What to do:
1. Reproduce the stretch of the McMurdo Dry Valleys passage from "McMurdo Dry Valleys: A" through "in the world." without changing a word.
2. Write the next part of the McMurdo Dry Valleys passage, picking up after its final sentence.

Selected passage:

───

I'd like to devote today's journal to what I will be doing in the Dry Valleys. (Materials below taken from 1999 -2000 Science Planning Summary of the Unites States Antarctic Program)

McMurdo Dry Valleys: A Cold Desert Ecosystem Long-Term Ecological Research (LTER)

Dr. W. Berry Lyons, Project manager

University of Alabama

The McMurdo Dry Valleys are located on the western coast of McMurdo Sound and form the largest ice free area in Antarctic. In 1993 this area became part of the National Science Foundation's Long Term Ecological Research program (LTER) as a representative of one of the coldest and most extreme deserts in the world.

The living things found in the Dry Valleys consist only of microbes, microinvertebrates (nematodes), mosses and lichens. Nevertheless, there are complex relationships and cycles that exist in the soil, lakes and streams of the Dry Valleys. Sunlight during the austral summer causes some glacial melting. This melt water is responsible to a large degree for replenishing the water and nutrients of this ecosystem. This parcticular ecosystem is influenced greatly by climate and material transport.

The overall objective of the LTER project of the Dry Valleys is to understand the influence of physical and biological constraints and the structure and function of this parcticular ecosystem. These objectives will be accomplished through a program of systematic environmental data collection, long tem experiments and model development. (Use the scientific method to gather information, form conclusions and then build a model. Remember models do two things: account for observable facts and then enable you to make predictions. (Think of a sealed can that you shake and hear sloshing. The observed fact is the sloshing, the model is that there is a partially liquid filled space, the prediction would be if I froze this, the sloshing would stop.) This same concept of model building will be applied to the biological and physical (temperature, wind, topography, etc) observations that are made and from this predictions will be made.)

───

Listed records:
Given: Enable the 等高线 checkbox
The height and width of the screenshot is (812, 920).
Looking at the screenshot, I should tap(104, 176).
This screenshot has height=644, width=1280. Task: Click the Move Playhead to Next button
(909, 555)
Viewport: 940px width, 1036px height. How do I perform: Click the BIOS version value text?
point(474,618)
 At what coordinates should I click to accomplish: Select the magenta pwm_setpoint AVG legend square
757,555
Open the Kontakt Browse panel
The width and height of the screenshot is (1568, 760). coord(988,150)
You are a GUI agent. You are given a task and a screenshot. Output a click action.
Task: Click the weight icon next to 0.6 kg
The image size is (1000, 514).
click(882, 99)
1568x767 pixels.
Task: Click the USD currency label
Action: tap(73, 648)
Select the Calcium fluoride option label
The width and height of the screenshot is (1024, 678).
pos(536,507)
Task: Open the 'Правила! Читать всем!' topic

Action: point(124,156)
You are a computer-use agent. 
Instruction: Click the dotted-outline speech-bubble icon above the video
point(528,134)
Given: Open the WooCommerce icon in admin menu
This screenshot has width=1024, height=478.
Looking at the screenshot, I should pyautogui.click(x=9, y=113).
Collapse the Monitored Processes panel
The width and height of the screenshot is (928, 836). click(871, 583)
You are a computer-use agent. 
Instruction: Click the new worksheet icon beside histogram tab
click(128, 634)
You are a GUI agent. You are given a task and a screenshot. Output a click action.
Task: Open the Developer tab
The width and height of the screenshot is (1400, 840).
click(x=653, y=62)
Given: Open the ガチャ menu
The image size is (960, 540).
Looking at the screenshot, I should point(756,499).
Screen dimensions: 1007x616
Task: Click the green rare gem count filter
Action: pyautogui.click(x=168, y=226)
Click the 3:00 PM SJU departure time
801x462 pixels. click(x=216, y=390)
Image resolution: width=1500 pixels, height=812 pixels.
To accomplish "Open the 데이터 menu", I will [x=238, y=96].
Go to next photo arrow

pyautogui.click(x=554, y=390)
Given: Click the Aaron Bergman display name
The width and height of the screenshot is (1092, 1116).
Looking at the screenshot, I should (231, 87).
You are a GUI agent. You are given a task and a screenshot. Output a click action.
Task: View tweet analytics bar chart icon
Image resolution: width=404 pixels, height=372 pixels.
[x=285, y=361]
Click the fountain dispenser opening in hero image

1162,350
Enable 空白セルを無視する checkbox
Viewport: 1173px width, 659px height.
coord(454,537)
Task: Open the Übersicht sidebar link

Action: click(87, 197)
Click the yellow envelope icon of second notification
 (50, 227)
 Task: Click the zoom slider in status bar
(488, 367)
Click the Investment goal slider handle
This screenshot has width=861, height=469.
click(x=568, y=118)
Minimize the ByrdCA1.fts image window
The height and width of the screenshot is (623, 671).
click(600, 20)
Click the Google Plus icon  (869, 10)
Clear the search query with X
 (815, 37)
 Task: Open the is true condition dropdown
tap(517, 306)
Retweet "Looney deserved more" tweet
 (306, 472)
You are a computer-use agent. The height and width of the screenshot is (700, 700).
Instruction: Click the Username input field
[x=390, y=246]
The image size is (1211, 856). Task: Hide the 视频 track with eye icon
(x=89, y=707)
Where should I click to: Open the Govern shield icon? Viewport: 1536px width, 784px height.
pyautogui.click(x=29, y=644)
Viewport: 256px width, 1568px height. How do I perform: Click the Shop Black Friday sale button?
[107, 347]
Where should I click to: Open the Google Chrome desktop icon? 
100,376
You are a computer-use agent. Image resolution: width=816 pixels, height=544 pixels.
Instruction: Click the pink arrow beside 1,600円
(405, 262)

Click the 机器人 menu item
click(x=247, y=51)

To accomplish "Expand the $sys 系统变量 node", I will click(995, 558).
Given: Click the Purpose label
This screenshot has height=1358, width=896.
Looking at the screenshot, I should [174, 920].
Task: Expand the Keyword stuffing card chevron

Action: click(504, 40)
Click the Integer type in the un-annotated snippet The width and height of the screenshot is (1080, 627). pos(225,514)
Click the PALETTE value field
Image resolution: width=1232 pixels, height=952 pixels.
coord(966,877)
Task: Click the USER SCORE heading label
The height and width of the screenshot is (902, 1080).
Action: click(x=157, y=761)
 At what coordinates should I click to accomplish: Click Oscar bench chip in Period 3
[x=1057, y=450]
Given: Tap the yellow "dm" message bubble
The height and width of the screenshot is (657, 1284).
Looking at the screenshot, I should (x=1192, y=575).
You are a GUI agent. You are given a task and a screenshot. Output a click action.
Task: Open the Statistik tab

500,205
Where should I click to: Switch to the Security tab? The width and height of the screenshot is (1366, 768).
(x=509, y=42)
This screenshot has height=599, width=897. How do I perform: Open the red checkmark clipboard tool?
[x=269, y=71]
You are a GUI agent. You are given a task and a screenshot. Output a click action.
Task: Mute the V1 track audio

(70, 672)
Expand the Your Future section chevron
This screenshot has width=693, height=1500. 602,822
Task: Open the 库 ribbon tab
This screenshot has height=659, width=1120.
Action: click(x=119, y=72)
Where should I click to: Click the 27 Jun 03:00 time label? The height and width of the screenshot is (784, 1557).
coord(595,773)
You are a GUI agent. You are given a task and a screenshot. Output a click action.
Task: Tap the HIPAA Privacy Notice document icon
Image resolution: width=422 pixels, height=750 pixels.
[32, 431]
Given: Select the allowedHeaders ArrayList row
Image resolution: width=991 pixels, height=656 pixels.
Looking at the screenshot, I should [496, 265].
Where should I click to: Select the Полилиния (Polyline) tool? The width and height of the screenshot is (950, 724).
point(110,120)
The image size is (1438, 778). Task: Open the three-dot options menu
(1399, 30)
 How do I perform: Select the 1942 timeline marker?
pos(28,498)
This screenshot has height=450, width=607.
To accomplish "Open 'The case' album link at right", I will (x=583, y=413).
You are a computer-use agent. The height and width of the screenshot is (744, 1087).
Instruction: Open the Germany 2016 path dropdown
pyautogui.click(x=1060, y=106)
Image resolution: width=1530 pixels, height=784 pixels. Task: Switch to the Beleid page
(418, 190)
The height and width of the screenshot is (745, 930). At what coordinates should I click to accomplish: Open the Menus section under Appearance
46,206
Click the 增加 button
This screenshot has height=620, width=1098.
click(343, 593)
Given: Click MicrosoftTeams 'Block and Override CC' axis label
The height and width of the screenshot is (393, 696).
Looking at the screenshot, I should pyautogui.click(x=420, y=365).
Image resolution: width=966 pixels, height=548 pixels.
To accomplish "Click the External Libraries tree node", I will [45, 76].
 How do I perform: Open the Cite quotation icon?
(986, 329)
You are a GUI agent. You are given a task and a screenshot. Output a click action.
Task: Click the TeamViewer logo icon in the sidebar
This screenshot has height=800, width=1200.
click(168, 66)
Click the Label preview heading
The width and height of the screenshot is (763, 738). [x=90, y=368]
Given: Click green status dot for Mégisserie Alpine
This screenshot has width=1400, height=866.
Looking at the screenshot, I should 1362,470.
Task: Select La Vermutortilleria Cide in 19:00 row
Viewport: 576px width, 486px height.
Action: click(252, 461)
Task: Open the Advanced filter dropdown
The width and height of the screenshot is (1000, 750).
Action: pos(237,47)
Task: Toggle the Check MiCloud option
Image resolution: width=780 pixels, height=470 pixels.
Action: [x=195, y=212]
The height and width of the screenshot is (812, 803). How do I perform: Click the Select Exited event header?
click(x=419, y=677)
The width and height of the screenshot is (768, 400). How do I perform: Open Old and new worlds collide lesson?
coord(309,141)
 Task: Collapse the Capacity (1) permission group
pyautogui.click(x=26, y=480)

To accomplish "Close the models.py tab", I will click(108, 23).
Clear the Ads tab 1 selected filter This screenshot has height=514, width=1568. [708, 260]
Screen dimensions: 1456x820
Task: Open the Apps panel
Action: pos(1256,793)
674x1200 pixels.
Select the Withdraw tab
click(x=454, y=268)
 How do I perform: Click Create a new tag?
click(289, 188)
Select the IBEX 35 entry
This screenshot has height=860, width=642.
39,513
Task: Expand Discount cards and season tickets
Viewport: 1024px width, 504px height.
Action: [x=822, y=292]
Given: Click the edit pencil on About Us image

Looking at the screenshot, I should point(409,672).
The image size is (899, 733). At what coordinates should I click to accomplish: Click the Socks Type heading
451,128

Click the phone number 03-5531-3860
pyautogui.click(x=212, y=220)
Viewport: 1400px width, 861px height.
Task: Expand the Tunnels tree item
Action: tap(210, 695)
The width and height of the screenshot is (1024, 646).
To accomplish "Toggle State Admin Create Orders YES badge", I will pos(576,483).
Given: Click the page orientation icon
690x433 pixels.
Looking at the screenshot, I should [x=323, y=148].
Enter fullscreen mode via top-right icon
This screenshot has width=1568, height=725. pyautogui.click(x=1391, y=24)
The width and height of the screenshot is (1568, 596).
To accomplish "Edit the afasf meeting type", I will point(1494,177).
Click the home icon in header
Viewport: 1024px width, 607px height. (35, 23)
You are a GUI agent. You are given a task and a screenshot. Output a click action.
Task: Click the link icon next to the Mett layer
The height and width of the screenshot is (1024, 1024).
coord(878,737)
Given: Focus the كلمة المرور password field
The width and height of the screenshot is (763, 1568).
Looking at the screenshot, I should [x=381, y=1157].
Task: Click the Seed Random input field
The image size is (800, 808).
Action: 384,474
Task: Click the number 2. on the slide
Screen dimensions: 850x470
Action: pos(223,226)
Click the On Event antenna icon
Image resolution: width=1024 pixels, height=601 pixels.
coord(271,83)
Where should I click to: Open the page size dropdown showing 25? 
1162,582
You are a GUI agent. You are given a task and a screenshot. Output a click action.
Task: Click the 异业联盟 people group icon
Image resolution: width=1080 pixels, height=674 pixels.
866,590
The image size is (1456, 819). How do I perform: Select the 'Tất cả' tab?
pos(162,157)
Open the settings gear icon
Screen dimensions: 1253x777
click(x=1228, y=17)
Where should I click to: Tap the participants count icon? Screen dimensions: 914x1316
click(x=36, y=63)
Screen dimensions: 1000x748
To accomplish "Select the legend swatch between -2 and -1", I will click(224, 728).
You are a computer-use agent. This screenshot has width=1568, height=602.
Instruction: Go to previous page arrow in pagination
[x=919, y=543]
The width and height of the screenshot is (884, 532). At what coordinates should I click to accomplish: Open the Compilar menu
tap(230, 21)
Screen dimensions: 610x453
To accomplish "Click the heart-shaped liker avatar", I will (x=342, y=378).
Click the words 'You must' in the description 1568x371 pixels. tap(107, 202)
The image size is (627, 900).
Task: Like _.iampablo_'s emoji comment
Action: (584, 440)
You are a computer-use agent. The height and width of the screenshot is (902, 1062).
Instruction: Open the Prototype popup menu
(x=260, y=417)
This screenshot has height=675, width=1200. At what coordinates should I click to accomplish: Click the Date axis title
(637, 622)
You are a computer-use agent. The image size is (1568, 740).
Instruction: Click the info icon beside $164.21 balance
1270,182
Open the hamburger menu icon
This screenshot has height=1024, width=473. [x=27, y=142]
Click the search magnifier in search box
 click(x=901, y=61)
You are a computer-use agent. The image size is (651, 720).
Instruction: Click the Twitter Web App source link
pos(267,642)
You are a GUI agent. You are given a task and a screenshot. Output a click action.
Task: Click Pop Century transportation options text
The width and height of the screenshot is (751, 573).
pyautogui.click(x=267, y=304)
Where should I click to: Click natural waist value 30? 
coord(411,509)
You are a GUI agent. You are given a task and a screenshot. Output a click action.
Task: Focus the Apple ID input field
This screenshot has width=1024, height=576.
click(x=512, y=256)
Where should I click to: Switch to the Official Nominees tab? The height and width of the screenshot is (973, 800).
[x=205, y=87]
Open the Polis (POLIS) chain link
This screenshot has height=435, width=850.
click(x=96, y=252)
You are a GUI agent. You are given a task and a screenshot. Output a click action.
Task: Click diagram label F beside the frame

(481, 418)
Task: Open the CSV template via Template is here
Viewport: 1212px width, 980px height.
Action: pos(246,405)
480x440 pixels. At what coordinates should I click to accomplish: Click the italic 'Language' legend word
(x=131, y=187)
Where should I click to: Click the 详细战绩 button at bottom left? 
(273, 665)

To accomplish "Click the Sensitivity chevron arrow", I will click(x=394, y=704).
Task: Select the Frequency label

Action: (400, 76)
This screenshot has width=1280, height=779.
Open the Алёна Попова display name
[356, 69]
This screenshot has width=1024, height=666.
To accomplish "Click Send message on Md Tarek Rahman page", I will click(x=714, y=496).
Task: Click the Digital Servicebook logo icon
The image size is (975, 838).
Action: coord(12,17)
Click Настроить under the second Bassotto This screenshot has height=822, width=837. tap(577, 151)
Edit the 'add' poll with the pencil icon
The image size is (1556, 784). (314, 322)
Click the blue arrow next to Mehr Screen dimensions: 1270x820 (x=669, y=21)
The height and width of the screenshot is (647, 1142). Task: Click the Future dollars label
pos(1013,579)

───

Responses per task:
1.
McMurdo Dry Valleys: A Cold Desert Ecosystem Long-Term Ecological Research (LTER)

Dr. W. Berry Lyons, Project manager

University of Alabama

The McMurdo Dry Valleys are located on the western coast of McMurdo Sound and form the largest ice free area in Antarctic. In 1993 this area became part of the National Science Foundation's Long Term Ecological Research program (LTER) as a representative of one of the coldest and most extreme deserts in the world.

2.
The McMurdo LTER project will emphasize the integration of the biological processes within and material transport betweens, streams, lakes, and the terrestrial ecosystems in the dry valleys.

The specific investigations of this years field work are as follows:

Evaluate lake dynamics using Helium isotopes

(Same atomic number different atomic mass)

Look at the carbon and nitrogen isotope signatures in the

lakes (How, where and how much of these

materials are found in these lakes.

Determine the hydrologic balance

Evaluate the role of wind as a link amongst streams, lakes and soils

Look at the chemistry of the meltwater streams on the glacial surface

This is the overall plan for all this years field work. My work is specifically known as BM-042-L: Chemistry of streams, lakes and glaciers.

We will be monitoring the inorganic chemistry of water collected from streams, glaciers and lakes of the Dry Valleys. We will work out of Lake Hoare, Lake Fryxell and Lake Bonney field camps. Rocks and water samples will be collected for helium analysis to provide data on the age of glacial deposits, on the water budget and the age of the lakes. We will travel by helicopter throughout the area gathering samples. The goal is to characterize the dissolved and suspended load (materials) in the streams. As I understand it most of my work will be at the Lake Hoare site.